Nous avons donc là les conditions d’appréciation du caractère excessif de la durée des procédures.

Les communes comme n’importe quel justiciable, pourront analyser au cas par cas ce qu’il y a lieu d’en penser dans les litiges qui les concernent.

Au cas particulier, le tribunal des conflits considère que la durée totale des procédures contentieuses depuis la saisine de la juridiction judiciaire est de plus de 12 ans, ce qui doit être regardé comme excessif compte tenu de l’absence de complexité spécifique du litige…

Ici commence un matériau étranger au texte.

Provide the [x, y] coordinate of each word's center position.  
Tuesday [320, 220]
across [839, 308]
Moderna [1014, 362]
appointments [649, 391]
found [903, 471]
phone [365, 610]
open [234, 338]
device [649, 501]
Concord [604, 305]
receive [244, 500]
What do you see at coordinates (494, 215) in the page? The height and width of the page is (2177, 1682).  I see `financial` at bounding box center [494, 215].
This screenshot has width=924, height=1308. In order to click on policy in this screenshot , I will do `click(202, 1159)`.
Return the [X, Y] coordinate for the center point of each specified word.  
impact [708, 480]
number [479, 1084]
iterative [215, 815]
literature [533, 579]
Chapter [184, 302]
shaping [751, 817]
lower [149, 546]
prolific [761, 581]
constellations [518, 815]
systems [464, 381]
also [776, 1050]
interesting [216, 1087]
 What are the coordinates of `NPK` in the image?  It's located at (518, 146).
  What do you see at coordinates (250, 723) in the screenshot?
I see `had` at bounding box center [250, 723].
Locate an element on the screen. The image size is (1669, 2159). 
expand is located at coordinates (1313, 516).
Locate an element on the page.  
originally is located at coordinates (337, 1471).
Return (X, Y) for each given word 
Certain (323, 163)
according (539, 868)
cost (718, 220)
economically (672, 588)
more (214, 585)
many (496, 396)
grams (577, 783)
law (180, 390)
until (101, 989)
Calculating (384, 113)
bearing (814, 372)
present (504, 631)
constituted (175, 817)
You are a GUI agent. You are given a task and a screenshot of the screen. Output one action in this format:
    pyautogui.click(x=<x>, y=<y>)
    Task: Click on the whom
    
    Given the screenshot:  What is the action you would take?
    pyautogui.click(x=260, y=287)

La responsabilité de l’État est engagée.

Le préjudice moral » lié à une situation prolongée d’incertitude » vaut la somme de 4000 € au paiement de laquelle l’État est condamné…

Le préjudice moral et le caractère excessif des procédures sont appréciées de manière excessivement peu réaliste par le tribunal des conflits.

12 ans de procédure engendrerait un préjudice de 4000 € !

Voilà une analyse singulièrement déconnectée de la réalité de ce que vivent les justiciables au gré de leurs aventures judiciaires. Il est de la responsabilité des avocats de présenter des demandes bien étayées et bien construites, pour qu’à ces questions précises des juges et greffiers spécialisés et compétents répondent vite.

Oui, ce monde idéal n’est pas encore là, mais gageons que l’énergie de notre nouveau Ministre de la Justice entraîne les participants à l’oeuvre de justice à un vrai service public de la justice, véritablement au service du justiciable, pour ne plus lire de telles aberrations judiciaires.